Authors – Bavukile Magagula
It is important to note that your Road Accident Fund (RAF) claim is subject to time limits. People are often left disappointed and without the means to treat their injuries or to be compensated for the death of a breadwinner, because they were not aware of the time limits set by the RAF.
These time limits, commonly referred to as prescription are set out in the Road Accident Fund Act 56 of 1996 (Act). According to Section 23 of the Act, a claim will prescribe within a period of 3 years from the date of the accident. In other words, an individual who is injured in a motor vehicle accident or who has lost the support of a breadwinner as a result of a motor vehicle accident, will have 3 years from the date of the accident to lodge their claim with the RAF.
However, there are exceptions to this rule.
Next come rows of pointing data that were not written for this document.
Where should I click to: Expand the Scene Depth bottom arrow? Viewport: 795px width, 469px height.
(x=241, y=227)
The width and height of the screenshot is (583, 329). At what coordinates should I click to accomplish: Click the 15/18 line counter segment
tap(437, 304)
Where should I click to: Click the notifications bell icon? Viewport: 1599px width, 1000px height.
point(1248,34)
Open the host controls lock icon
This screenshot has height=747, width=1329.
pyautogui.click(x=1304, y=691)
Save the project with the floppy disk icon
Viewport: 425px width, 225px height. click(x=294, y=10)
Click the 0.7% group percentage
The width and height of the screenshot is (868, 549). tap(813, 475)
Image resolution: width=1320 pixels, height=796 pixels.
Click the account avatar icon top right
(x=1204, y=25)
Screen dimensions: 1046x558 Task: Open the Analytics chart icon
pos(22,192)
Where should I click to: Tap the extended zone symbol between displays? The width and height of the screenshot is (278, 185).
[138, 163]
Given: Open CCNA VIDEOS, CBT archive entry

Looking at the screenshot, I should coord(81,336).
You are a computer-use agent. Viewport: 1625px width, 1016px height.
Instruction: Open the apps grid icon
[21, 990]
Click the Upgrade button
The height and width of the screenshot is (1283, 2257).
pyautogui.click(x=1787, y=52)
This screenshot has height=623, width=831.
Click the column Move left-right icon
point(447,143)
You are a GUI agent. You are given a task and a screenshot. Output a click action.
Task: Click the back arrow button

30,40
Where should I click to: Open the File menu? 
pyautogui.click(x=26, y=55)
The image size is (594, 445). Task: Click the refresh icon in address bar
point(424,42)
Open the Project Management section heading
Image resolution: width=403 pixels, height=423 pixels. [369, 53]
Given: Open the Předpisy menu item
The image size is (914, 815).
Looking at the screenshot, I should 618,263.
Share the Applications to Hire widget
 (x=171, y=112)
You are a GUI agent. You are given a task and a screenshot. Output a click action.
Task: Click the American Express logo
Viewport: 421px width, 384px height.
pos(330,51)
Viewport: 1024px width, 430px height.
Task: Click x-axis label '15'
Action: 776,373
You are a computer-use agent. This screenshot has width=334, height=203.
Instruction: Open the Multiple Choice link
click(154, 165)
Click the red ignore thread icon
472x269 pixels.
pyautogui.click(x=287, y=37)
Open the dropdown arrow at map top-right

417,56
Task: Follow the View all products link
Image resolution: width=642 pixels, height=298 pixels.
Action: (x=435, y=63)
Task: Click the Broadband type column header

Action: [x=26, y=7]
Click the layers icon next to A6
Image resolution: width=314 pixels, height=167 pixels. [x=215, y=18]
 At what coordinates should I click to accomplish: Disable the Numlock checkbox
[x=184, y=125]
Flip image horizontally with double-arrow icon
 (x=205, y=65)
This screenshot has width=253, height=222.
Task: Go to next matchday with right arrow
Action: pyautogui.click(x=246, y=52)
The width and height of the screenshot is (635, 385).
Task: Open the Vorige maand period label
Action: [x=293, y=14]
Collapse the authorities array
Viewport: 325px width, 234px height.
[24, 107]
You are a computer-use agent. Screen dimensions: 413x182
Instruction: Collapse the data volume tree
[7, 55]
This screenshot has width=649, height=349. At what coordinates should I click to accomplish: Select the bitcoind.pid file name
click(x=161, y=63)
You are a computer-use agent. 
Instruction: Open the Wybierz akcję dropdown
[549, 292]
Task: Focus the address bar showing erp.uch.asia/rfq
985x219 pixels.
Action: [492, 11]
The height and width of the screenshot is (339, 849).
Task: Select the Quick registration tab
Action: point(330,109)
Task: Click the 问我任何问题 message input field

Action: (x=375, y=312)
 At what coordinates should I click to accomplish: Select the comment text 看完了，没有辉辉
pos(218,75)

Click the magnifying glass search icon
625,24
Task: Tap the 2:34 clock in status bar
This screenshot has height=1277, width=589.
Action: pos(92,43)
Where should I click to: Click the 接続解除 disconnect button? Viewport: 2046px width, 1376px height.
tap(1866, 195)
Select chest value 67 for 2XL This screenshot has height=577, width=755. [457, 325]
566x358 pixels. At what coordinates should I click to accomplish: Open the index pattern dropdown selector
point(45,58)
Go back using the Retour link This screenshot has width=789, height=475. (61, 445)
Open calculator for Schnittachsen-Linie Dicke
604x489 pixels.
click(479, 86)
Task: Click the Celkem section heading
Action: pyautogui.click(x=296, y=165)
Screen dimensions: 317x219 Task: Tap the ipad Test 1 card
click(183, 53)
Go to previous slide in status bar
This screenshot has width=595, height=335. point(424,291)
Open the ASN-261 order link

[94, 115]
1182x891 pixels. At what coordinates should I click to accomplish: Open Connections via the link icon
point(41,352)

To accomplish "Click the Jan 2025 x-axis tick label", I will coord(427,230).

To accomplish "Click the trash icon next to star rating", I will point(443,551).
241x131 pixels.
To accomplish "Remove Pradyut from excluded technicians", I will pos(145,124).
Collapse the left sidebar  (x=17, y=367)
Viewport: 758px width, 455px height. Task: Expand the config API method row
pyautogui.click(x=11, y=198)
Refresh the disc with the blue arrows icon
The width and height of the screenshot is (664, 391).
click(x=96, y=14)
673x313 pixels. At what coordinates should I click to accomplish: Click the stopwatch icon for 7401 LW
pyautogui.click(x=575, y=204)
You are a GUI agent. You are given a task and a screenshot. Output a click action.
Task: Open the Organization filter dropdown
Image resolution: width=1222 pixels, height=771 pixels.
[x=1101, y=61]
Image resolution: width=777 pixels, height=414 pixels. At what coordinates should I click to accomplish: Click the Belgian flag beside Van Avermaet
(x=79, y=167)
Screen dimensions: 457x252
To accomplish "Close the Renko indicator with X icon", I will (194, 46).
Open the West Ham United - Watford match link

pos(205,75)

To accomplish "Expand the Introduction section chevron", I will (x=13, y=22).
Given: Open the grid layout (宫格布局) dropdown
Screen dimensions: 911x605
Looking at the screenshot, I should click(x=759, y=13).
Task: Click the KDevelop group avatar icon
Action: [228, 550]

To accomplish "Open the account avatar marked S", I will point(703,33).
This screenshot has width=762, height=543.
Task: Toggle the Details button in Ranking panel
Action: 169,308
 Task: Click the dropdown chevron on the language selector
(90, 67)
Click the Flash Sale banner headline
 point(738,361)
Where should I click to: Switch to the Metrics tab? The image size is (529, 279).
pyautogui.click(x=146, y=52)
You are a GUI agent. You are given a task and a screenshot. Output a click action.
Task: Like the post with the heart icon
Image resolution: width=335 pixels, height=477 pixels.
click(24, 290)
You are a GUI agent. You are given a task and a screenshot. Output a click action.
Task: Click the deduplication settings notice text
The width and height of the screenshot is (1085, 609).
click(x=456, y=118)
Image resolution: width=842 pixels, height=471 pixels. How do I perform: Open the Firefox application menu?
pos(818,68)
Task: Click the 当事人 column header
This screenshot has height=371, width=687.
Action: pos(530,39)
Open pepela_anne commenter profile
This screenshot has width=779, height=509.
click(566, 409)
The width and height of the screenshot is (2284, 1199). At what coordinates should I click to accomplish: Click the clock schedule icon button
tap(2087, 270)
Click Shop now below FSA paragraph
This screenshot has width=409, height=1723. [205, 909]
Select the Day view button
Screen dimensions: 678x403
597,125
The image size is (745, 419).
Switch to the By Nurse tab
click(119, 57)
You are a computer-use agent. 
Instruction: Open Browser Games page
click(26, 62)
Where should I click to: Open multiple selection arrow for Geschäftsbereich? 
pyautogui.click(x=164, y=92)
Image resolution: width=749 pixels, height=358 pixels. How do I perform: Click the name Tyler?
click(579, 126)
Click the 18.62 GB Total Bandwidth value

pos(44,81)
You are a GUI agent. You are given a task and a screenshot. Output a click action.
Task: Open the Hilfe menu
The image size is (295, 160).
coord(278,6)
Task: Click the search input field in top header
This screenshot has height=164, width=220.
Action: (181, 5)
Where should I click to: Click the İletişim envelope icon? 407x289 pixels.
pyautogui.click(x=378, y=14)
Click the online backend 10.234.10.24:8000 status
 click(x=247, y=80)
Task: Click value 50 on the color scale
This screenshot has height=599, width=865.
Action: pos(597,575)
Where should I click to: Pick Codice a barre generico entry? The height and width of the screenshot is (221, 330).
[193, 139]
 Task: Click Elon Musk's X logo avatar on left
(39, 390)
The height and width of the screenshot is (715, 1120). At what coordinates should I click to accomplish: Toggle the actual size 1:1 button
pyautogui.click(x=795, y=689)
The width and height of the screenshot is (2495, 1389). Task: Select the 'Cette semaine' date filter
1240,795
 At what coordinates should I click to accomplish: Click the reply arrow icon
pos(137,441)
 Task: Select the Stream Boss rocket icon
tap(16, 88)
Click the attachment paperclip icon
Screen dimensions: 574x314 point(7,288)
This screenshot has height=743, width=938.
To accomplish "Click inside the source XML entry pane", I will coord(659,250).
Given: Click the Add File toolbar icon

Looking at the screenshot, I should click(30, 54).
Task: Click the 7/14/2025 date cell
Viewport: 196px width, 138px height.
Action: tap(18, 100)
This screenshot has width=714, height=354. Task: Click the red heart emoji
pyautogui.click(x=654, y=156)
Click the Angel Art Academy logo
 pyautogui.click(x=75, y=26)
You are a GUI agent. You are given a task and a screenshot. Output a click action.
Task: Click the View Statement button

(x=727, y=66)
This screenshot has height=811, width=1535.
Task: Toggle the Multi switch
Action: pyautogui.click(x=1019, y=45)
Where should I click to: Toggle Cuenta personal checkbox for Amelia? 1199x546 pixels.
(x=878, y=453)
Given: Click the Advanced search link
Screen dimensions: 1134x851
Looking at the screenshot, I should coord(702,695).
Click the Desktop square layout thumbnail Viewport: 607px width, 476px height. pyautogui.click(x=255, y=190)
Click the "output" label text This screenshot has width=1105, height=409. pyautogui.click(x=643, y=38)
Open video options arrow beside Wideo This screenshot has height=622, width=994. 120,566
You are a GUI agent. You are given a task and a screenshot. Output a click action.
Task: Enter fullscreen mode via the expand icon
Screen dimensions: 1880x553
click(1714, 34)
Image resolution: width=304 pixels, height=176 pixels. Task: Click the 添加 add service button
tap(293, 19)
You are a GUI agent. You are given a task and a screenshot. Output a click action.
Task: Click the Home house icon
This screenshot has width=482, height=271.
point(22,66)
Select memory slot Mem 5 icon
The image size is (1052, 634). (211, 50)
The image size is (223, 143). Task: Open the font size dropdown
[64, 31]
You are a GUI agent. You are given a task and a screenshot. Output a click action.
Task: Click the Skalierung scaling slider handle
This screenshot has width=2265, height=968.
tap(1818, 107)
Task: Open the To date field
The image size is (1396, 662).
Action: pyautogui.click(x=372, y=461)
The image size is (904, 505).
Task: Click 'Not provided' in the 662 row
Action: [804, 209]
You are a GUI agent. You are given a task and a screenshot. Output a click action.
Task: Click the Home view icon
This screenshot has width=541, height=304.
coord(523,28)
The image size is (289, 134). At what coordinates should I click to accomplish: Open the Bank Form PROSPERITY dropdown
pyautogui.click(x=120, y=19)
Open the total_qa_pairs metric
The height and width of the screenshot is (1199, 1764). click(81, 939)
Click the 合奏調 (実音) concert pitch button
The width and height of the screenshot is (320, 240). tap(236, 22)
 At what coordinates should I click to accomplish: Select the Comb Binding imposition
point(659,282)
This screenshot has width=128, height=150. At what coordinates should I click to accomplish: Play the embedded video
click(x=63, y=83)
According to Section 23(2) of the Act, a claim for compensation against the RAF will not prescribe against ‘a minor, a person detained as a patient in terms of any mental health legislation, or a person under curatorship’.
Where your matter has been successfully lodged with the RAF, you have a further 2 years to approach an attorney to institute litigation and issue summons against the RAF for the compensation that is due to you.
When an accident occurs and you sustain severe injuries or a breadwinner dies as a result, to avoid your claim from prescribing, ensure that you approach an attorney to lodge and/or issue summons against the RAF.